Required work -
For each entry below, output it exactly as it stands.

Working data -
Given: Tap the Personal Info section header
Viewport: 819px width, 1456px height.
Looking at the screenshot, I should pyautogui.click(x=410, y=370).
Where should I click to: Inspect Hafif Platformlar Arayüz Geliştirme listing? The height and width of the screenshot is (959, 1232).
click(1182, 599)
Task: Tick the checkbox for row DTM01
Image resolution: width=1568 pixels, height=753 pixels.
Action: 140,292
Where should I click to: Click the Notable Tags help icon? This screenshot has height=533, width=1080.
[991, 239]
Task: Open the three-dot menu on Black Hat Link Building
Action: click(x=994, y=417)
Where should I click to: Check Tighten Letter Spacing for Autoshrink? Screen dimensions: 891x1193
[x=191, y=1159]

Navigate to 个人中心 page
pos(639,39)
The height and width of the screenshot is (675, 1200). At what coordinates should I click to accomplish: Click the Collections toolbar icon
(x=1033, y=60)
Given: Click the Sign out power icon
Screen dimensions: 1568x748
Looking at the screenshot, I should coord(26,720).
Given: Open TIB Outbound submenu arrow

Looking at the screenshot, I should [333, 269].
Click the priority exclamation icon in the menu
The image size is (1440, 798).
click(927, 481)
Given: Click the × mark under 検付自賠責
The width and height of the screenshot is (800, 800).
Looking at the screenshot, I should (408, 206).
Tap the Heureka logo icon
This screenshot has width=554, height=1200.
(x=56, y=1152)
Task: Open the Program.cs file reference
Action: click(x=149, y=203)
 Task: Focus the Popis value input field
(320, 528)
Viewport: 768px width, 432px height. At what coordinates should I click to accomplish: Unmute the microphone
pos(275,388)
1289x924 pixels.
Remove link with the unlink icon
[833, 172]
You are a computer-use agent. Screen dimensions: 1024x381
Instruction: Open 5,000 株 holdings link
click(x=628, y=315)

Result of this exercise -
Given: Tap the Personal Info section header
Viewport: 819px width, 1456px height.
Looking at the screenshot, I should pyautogui.click(x=410, y=370).
Where should I click to: Inspect Hafif Platformlar Arayüz Geliştirme listing? The height and width of the screenshot is (959, 1232).
click(1182, 599)
Task: Tick the checkbox for row DTM01
Image resolution: width=1568 pixels, height=753 pixels.
Action: 140,292
Where should I click to: Click the Notable Tags help icon? This screenshot has height=533, width=1080.
[991, 239]
Task: Open the three-dot menu on Black Hat Link Building
Action: click(x=994, y=417)
Where should I click to: Check Tighten Letter Spacing for Autoshrink? Screen dimensions: 891x1193
[x=191, y=1159]

Navigate to 个人中心 page
pos(639,39)
The height and width of the screenshot is (675, 1200). At what coordinates should I click to accomplish: Click the Collections toolbar icon
(x=1033, y=60)
Given: Click the Sign out power icon
Screen dimensions: 1568x748
Looking at the screenshot, I should coord(26,720).
Given: Open TIB Outbound submenu arrow

Looking at the screenshot, I should [333, 269].
Click the priority exclamation icon in the menu
The image size is (1440, 798).
click(927, 481)
Given: Click the × mark under 検付自賠責
The width and height of the screenshot is (800, 800).
Looking at the screenshot, I should (408, 206).
Tap the Heureka logo icon
This screenshot has width=554, height=1200.
(x=56, y=1152)
Task: Open the Program.cs file reference
Action: click(x=149, y=203)
 Task: Focus the Popis value input field
(320, 528)
Viewport: 768px width, 432px height. At what coordinates should I click to accomplish: Unmute the microphone
pos(275,388)
1289x924 pixels.
Remove link with the unlink icon
[833, 172]
You are a computer-use agent. Screen dimensions: 1024x381
Instruction: Open 5,000 株 holdings link
click(x=628, y=315)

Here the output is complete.